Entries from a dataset
==*==

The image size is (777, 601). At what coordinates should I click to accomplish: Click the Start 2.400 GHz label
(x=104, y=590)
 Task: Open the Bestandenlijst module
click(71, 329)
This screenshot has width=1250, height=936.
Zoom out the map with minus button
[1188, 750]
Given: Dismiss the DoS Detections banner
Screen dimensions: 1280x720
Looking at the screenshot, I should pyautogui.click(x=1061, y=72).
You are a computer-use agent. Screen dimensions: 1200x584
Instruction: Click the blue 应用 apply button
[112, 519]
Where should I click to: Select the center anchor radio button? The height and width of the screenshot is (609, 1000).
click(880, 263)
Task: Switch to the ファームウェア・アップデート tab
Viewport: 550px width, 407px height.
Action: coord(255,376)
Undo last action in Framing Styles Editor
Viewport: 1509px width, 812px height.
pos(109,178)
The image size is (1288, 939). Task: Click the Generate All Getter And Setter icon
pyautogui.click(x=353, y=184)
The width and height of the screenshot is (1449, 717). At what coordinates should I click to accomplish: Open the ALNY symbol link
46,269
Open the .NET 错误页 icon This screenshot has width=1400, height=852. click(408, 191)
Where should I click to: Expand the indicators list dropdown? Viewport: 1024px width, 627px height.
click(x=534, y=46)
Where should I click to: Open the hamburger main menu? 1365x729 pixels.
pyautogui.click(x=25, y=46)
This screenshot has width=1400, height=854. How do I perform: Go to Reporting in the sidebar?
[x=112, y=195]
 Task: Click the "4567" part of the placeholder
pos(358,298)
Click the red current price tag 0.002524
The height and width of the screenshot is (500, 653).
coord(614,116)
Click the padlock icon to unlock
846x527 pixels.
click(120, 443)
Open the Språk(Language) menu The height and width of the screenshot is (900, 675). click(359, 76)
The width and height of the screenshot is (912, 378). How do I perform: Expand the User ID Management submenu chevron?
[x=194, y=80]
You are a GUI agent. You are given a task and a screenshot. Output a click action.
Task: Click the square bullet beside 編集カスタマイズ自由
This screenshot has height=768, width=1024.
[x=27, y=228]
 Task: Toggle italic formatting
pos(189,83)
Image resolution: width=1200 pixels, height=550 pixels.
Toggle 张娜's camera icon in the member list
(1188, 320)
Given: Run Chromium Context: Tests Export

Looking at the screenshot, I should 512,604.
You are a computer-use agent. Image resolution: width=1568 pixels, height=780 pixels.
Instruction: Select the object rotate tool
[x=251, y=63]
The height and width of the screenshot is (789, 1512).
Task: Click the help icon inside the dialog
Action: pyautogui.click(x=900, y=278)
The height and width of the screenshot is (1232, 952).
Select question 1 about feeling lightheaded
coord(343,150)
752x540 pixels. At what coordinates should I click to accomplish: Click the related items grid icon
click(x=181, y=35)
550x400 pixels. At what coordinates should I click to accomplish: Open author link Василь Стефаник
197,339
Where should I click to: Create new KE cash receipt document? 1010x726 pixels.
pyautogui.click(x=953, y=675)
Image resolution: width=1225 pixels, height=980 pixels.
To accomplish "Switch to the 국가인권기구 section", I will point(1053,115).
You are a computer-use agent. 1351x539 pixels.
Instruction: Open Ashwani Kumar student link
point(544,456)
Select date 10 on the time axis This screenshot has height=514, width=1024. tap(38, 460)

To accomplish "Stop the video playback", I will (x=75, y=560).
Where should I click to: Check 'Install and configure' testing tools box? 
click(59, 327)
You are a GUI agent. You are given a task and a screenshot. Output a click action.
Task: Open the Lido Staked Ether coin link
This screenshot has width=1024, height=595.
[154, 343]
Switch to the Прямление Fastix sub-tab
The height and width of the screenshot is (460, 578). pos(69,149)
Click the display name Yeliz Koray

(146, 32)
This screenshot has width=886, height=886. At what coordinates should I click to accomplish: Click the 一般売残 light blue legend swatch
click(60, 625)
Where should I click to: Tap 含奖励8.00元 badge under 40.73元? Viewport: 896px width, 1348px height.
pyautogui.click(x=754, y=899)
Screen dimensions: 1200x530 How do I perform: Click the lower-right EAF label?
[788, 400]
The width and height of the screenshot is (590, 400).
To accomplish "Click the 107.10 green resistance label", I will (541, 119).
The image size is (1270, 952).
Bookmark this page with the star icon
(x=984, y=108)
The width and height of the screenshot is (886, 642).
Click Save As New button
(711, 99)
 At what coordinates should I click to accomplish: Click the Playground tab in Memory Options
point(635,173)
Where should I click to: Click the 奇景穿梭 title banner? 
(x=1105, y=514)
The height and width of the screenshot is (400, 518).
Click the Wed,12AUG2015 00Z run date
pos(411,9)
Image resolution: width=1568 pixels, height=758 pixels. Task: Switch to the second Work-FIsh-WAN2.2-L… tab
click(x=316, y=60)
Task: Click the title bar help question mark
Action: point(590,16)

==*==

- _EXERCISE INSTRUCTIONS_
Rewrite all of the items above, changing every "Where should I click to" to "Where do I click to" and leaving everything else as it is.

- _RESULT OF THIS EXERCISE_
The image size is (777, 601). At what coordinates should I click to accomplish: Click the Start 2.400 GHz label
(x=104, y=590)
 Task: Open the Bestandenlijst module
click(71, 329)
This screenshot has width=1250, height=936.
Zoom out the map with minus button
[1188, 750]
Given: Dismiss the DoS Detections banner
Screen dimensions: 1280x720
Looking at the screenshot, I should pyautogui.click(x=1061, y=72).
You are a computer-use agent. Screen dimensions: 1200x584
Instruction: Click the blue 应用 apply button
[112, 519]
Where do I click to: Select the center anchor radio button? The height and width of the screenshot is (609, 1000).
click(880, 263)
Task: Switch to the ファームウェア・アップデート tab
Viewport: 550px width, 407px height.
Action: coord(255,376)
Undo last action in Framing Styles Editor
Viewport: 1509px width, 812px height.
pos(109,178)
The image size is (1288, 939). Task: Click the Generate All Getter And Setter icon
pyautogui.click(x=353, y=184)
The width and height of the screenshot is (1449, 717). At what coordinates should I click to accomplish: Open the ALNY symbol link
46,269
Open the .NET 错误页 icon This screenshot has width=1400, height=852. click(408, 191)
Where do I click to: Expand the indicators list dropdown? Viewport: 1024px width, 627px height.
click(x=534, y=46)
Where do I click to: Open the hamburger main menu? 1365x729 pixels.
pyautogui.click(x=25, y=46)
This screenshot has width=1400, height=854. How do I perform: Go to Reporting in the sidebar?
[x=112, y=195]
 Task: Click the "4567" part of the placeholder
pos(358,298)
Click the red current price tag 0.002524
The height and width of the screenshot is (500, 653).
coord(614,116)
Click the padlock icon to unlock
846x527 pixels.
click(120, 443)
Open the Språk(Language) menu The height and width of the screenshot is (900, 675). click(359, 76)
The width and height of the screenshot is (912, 378). How do I perform: Expand the User ID Management submenu chevron?
[x=194, y=80]
You are a GUI agent. You are given a task and a screenshot. Output a click action.
Task: Click the square bullet beside 編集カスタマイズ自由
This screenshot has height=768, width=1024.
[x=27, y=228]
 Task: Toggle italic formatting
pos(189,83)
Image resolution: width=1200 pixels, height=550 pixels.
Toggle 张娜's camera icon in the member list
(1188, 320)
Given: Run Chromium Context: Tests Export

Looking at the screenshot, I should 512,604.
You are a computer-use agent. Image resolution: width=1568 pixels, height=780 pixels.
Instruction: Select the object rotate tool
[x=251, y=63]
The height and width of the screenshot is (789, 1512).
Task: Click the help icon inside the dialog
Action: pyautogui.click(x=900, y=278)
The height and width of the screenshot is (1232, 952).
Select question 1 about feeling lightheaded
coord(343,150)
752x540 pixels. At what coordinates should I click to accomplish: Click the related items grid icon
click(x=181, y=35)
550x400 pixels. At what coordinates should I click to accomplish: Open author link Василь Стефаник
197,339
Where do I click to: Create new KE cash receipt document? 1010x726 pixels.
pyautogui.click(x=953, y=675)
Image resolution: width=1225 pixels, height=980 pixels.
To accomplish "Switch to the 국가인권기구 section", I will point(1053,115).
You are a computer-use agent. 1351x539 pixels.
Instruction: Open Ashwani Kumar student link
point(544,456)
Select date 10 on the time axis This screenshot has height=514, width=1024. tap(38, 460)

To accomplish "Stop the video playback", I will (x=75, y=560).
Where do I click to: Check 'Install and configure' testing tools box? 
click(59, 327)
You are a GUI agent. You are given a task and a screenshot. Output a click action.
Task: Open the Lido Staked Ether coin link
This screenshot has width=1024, height=595.
[154, 343]
Switch to the Прямление Fastix sub-tab
The height and width of the screenshot is (460, 578). pos(69,149)
Click the display name Yeliz Koray

(146, 32)
This screenshot has width=886, height=886. At what coordinates should I click to accomplish: Click the 一般売残 light blue legend swatch
click(60, 625)
Where do I click to: Tap 含奖励8.00元 badge under 40.73元? Viewport: 896px width, 1348px height.
pyautogui.click(x=754, y=899)
Screen dimensions: 1200x530 How do I perform: Click the lower-right EAF label?
[788, 400]
The width and height of the screenshot is (590, 400).
To accomplish "Click the 107.10 green resistance label", I will (541, 119).
The image size is (1270, 952).
Bookmark this page with the star icon
(x=984, y=108)
The width and height of the screenshot is (886, 642).
Click Save As New button
(711, 99)
 At what coordinates should I click to accomplish: Click the Playground tab in Memory Options
point(635,173)
Where do I click to: Click the 奇景穿梭 title banner? 
(x=1105, y=514)
The height and width of the screenshot is (400, 518).
Click the Wed,12AUG2015 00Z run date
pos(411,9)
Image resolution: width=1568 pixels, height=758 pixels. Task: Switch to the second Work-FIsh-WAN2.2-L… tab
click(x=316, y=60)
Task: Click the title bar help question mark
Action: point(590,16)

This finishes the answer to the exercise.